Data records START

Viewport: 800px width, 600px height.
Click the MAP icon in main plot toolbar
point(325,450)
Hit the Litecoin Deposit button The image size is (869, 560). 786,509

Data records END
Data records START

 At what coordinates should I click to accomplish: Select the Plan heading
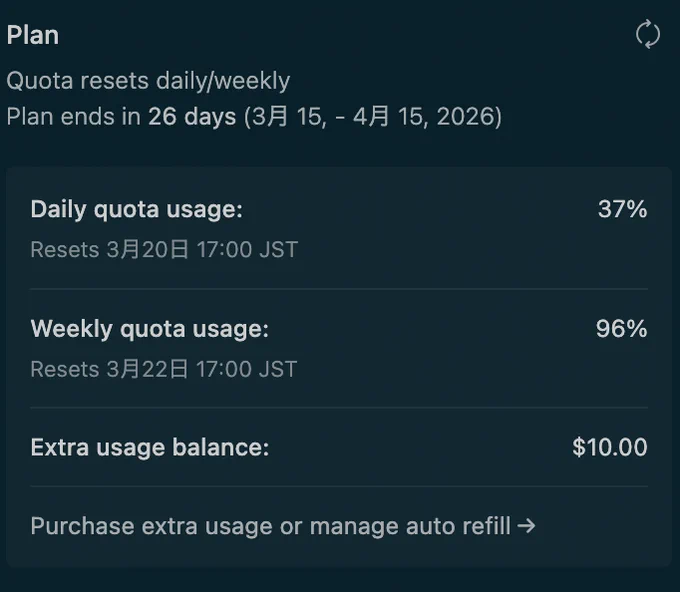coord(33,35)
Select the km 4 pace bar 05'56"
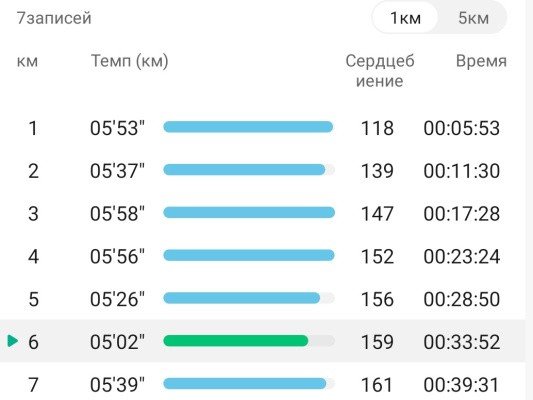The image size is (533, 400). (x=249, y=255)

Data records END
Data records START

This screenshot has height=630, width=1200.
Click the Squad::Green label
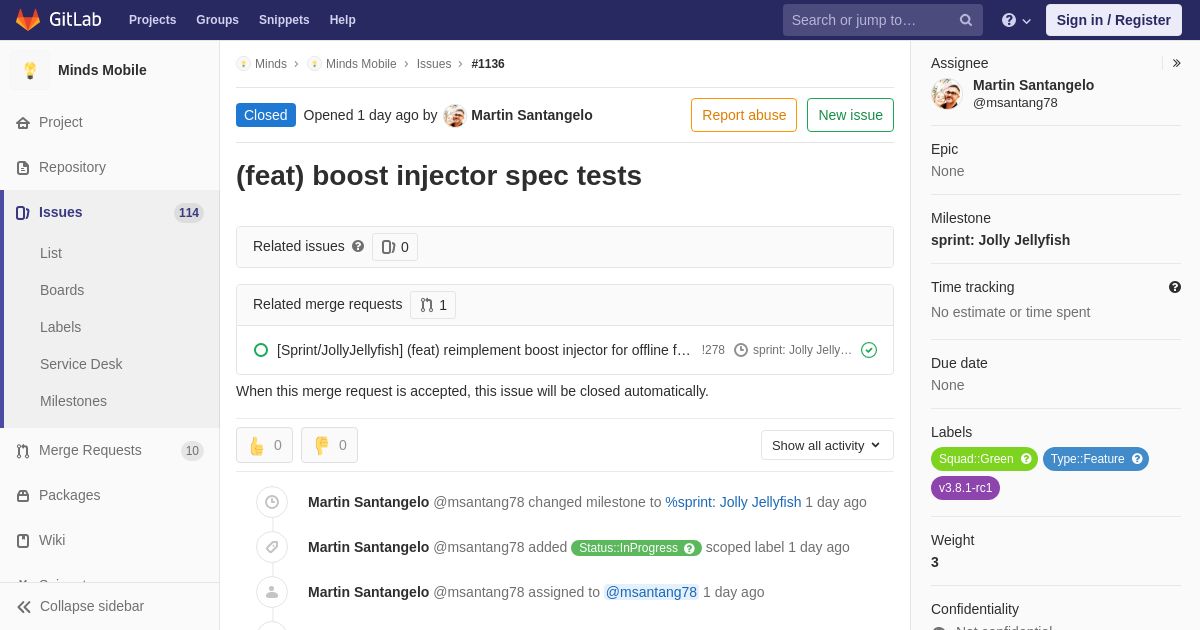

Data records END

Retype exactly, and only, the lines above from the one where "Viewport: 800px width, 600px height." occurs up to and including the one where "Hit the Litecoin" occurs.

Viewport: 800px width, 600px height.
Click the MAP icon in main plot toolbar
point(325,450)
Hit the Litecoin Deposit button The image size is (869, 560). 786,509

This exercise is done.